Short problem: Arrange only the part of the material that opens with the line containing "You are a computer-use agent. Image" and closes with the line containing "Action: click(166, 389)" as a two-column CSV with the headers instruction and response, one row per text and its answer. Put each value in a single quoted field, replacing line breaks with spaces.
** Start Supplied material **
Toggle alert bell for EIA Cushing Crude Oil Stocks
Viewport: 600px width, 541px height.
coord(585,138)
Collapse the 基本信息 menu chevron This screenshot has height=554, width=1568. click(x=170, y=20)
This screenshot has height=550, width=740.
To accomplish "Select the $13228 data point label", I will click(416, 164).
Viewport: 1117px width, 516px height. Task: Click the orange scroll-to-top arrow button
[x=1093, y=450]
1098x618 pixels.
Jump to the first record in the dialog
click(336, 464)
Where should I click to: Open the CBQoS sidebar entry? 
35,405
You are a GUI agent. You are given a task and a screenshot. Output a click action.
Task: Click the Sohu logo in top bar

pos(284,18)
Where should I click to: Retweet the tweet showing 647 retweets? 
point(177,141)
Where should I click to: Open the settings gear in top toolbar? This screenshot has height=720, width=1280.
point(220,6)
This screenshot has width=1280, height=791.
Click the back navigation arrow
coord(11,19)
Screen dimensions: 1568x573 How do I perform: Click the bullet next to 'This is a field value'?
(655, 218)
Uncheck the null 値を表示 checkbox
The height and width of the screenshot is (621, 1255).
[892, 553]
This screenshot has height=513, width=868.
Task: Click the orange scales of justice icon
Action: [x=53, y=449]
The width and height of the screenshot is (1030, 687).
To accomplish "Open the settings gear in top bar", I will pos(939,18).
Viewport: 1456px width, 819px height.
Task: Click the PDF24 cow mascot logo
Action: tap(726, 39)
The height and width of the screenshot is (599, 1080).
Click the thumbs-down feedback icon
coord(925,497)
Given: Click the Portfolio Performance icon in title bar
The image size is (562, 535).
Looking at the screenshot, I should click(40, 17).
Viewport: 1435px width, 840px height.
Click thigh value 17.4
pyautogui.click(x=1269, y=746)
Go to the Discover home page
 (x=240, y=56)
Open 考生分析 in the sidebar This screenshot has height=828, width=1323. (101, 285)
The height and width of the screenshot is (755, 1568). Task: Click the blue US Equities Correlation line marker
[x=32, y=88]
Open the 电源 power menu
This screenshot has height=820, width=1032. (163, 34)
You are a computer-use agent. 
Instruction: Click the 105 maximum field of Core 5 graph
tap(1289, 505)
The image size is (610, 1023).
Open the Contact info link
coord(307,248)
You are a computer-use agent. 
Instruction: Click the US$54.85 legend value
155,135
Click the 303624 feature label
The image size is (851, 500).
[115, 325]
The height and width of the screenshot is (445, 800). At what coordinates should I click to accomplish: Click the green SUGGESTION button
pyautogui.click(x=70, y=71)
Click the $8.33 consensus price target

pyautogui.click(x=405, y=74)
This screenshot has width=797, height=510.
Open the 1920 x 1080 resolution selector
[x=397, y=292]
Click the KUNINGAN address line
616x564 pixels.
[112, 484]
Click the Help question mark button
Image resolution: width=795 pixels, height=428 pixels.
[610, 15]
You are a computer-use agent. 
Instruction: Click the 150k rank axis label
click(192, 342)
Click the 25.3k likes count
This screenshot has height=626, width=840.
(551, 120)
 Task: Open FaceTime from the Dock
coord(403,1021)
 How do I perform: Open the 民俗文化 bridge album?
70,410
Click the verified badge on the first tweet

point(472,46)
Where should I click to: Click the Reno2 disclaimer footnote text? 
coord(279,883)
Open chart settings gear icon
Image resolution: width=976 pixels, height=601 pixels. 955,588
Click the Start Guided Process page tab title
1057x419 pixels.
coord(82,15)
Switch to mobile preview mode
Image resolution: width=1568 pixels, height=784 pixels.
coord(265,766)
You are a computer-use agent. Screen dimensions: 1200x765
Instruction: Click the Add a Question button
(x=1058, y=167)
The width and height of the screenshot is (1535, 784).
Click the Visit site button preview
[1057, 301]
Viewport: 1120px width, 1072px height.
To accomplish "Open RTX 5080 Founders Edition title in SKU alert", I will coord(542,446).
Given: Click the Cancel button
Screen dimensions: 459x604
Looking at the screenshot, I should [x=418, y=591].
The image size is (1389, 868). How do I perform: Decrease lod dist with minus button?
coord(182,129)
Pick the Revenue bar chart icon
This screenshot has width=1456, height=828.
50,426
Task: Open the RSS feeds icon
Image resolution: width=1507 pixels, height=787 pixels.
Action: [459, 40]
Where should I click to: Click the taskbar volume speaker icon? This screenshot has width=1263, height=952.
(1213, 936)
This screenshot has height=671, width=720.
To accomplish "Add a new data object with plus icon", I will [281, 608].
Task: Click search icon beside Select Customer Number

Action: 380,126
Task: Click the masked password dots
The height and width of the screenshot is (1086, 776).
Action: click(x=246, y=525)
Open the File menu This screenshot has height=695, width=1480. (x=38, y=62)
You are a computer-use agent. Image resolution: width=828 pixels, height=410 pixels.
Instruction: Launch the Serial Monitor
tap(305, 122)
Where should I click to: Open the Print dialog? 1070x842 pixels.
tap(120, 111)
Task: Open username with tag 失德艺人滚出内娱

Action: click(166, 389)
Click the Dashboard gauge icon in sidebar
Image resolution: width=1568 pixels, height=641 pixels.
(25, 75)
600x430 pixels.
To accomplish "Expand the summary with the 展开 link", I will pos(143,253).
** End Supplied material **
Answer to this problem:
instruction,response
"You are a computer-use agent. Image resolution: width=828 pixels, height=410 pixels. Instruction: Launch the Serial Monitor","tap(305, 122)"
"Where should I click to: Open the Print dialog? 1070x842 pixels.","tap(120, 111)"
"Task: Open username with tag 失德艺人滚出内娱","Action: click(166, 389)"